BRIEF: Convert the records from the line with "Délégation archéologique française en Iran (80, 191)" up to and including the line with "Missionary Work [link] (387, 2528)" into a JSON list of strings, with one string per line and blank lines omitted; leave out every other line of the records.

GIVEN RECORDS:
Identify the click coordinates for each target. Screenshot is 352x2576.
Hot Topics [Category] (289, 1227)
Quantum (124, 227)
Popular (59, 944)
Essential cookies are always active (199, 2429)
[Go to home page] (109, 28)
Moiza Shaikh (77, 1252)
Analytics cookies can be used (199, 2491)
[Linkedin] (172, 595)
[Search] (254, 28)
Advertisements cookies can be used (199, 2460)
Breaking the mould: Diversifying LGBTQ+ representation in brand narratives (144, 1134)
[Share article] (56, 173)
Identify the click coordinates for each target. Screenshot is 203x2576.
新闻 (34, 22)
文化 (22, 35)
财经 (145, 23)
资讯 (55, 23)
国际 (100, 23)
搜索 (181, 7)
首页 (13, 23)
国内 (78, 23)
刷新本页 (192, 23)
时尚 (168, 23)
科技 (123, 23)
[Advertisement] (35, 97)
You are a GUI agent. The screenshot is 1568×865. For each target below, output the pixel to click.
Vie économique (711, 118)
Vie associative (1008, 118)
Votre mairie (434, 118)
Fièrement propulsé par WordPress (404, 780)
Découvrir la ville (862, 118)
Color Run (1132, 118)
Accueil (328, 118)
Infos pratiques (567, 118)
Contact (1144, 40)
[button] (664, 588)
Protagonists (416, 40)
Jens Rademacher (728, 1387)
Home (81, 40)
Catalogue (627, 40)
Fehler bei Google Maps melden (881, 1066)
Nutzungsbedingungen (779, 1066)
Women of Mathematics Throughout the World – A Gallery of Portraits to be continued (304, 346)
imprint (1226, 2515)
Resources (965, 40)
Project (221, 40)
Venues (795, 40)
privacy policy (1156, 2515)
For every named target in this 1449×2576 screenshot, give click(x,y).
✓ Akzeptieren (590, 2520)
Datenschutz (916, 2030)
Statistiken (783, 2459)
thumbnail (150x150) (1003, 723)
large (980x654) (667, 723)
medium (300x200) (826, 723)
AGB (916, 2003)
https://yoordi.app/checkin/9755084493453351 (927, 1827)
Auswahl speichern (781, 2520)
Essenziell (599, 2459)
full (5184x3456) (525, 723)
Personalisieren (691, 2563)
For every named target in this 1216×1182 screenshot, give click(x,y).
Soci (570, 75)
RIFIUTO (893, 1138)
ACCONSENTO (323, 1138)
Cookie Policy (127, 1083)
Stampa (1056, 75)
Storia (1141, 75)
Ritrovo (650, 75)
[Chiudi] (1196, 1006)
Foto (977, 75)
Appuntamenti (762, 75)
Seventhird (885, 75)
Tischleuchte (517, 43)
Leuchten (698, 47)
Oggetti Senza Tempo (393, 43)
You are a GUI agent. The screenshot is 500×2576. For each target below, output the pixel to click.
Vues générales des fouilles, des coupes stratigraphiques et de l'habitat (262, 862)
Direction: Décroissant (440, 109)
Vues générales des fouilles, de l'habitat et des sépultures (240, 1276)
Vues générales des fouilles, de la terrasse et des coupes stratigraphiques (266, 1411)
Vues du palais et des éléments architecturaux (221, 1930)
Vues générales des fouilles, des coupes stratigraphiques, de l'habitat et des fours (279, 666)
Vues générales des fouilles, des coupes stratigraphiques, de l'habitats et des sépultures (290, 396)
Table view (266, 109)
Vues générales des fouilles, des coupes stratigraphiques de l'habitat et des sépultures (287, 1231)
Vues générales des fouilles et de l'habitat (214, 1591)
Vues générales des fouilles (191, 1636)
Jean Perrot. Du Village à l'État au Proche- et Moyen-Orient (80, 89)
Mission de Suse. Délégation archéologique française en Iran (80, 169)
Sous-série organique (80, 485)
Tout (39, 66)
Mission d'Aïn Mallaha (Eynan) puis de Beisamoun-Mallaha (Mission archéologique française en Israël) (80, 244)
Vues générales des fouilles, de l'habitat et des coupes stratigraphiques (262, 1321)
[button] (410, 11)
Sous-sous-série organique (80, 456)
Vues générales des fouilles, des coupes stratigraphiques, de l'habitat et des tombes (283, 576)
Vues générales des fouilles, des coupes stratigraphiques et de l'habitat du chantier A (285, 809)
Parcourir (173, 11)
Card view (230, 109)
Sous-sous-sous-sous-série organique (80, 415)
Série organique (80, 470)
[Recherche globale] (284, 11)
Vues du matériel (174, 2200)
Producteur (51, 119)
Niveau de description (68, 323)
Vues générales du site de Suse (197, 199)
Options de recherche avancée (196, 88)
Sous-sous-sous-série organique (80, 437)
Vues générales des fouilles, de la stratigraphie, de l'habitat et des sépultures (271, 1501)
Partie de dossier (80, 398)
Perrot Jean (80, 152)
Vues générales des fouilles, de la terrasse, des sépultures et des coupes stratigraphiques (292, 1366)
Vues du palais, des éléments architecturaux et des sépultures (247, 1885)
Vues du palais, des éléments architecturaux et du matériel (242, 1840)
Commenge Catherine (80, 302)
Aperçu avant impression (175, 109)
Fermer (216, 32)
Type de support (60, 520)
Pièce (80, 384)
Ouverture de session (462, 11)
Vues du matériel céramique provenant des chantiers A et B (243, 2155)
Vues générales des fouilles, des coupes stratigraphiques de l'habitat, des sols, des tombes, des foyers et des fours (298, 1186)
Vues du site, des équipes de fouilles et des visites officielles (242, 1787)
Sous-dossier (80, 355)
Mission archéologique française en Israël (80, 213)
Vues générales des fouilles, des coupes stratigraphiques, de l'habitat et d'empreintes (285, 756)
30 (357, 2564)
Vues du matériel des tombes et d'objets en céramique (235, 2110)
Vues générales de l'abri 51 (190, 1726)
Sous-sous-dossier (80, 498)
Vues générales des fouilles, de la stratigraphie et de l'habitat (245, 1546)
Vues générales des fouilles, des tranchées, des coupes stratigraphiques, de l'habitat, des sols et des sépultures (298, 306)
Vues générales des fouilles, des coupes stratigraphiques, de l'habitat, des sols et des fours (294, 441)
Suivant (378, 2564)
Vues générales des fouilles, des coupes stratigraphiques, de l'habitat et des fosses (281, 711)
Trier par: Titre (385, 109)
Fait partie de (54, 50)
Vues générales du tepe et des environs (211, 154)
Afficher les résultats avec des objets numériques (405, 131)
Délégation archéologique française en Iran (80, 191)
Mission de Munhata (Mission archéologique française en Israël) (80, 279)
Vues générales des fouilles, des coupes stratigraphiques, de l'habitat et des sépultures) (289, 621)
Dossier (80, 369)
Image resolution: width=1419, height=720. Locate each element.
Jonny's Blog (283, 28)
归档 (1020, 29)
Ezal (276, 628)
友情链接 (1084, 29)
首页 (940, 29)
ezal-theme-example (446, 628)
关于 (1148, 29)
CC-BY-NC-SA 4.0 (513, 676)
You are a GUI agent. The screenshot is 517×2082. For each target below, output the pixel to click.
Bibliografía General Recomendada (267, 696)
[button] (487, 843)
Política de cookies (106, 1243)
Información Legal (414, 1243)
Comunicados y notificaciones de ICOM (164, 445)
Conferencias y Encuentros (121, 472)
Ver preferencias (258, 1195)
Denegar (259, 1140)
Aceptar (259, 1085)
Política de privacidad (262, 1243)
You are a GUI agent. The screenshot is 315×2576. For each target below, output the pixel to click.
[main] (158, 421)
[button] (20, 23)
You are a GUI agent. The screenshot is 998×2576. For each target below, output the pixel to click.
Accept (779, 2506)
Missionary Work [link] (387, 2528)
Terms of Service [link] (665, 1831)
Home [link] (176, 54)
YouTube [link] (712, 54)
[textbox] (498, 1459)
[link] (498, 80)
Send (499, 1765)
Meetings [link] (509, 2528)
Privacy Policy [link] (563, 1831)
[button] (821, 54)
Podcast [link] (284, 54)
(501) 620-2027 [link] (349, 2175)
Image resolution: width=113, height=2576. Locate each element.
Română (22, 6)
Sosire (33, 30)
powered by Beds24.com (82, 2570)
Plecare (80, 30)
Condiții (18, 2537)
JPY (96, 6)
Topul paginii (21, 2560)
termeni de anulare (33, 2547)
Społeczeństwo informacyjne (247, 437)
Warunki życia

CORRECT RESULT:
[
  "Délégation archéologique française en Iran (80, 191)",
  "Mission de Munhata (Mission archéologique française en Israël) (80, 279)",
  "Vues générales des fouilles, des coupes stratigraphiques, de l'habitat et des sépultures) (289, 621)",
  "Dossier (80, 369)",
  "Image resolution: width=1419, height=720. Locate each element.",
  "Jonny's Blog (283, 28)",
  "归档 (1020, 29)",
  "Ezal (276, 628)",
  "友情链接 (1084, 29)",
  "首页 (940, 29)",
  "ezal-theme-example (446, 628)",
  "关于 (1148, 29)",
  "CC-BY-NC-SA 4.0 (513, 676)",
  "You are a GUI agent. The screenshot is 517×2082. For each target below, output the pixel to click.",
  "Bibliografía General Recomendada (267, 696)",
  "[button] (487, 843)",
  "Política de cookies (106, 1243)",
  "Información Legal (414, 1243)",
  "Comunicados y notificaciones de ICOM (164, 445)",
  "Conferencias y Encuentros (121, 472)",
  "Ver preferencias (258, 1195)",
  "Denegar (259, 1140)",
  "Aceptar (259, 1085)",
  "Política de privacidad (262, 1243)",
  "You are a GUI agent. The screenshot is 315×2576. For each target below, output the pixel to click.",
  "[main] (158, 421)",
  "[button] (20, 23)",
  "You are a GUI agent. The screenshot is 998×2576. For each target below, output the pixel to click.",
  "Accept (779, 2506)",
  "Missionary Work [link] (387, 2528)"
]